Please give it a try.

Hi,

thx for the great response!

the caps 'video/x-raw(memory:NVMM),width=1920,height=1080' after the nvvidconv fixed the issue for me! awesome, thx! Now I’m able to do 90fps which just rocks!

However I’m not able to reproduce the same performance in C++ using NvBufferTransformEx or NvBufferTransform.
I ensured that the pixelFormat is the same for the source and the target.

I reduced my problem to just doing 12x NvBufferTransforms. However doing so, I run into severe performance issues. I double checked that the target buffer is size 1920x1080. Even when I do 12x 1:1 copies (1920x1080 to 1920x1080) I get bad performance. Even when I split this up to several processes. It seems to me that NvBufferTransform is using some kind of global lock or just has bad performance?

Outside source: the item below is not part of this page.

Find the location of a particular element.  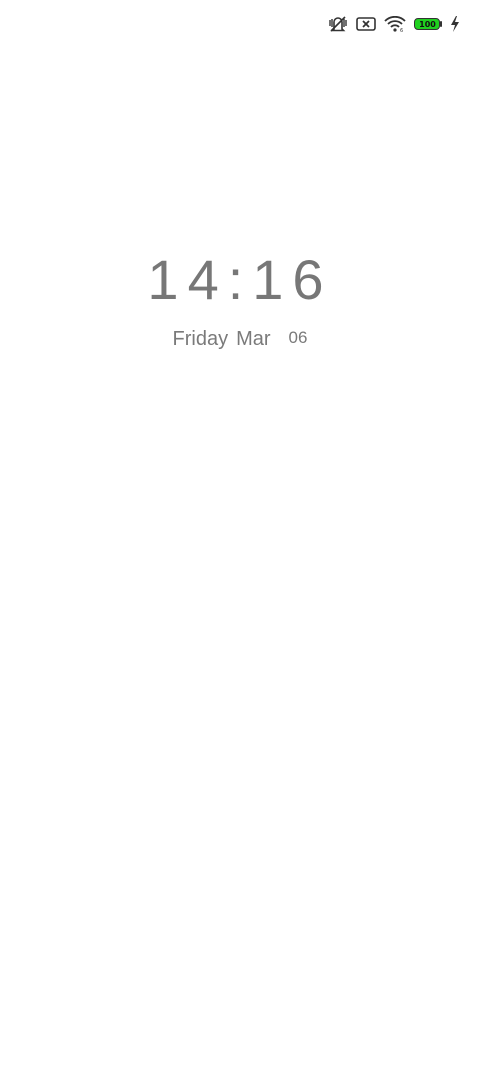

charging-bolt-icon is located at coordinates (455, 24).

Any ideas on how to improve my code?

Cheers,
Markus

Hi,
Please create NvBufferSession and set to transform_params. Here is a patch for reference:
A segfault occurs when creating NvVideoDecoder inside a child process - #9 by DaneLLL

And if you don’t need to access the NvBuffer, pease keep the format in block linear instead of converting to pitch linear.

This topic was automatically closed 14 days after the last reply. New replies are no longer allowed.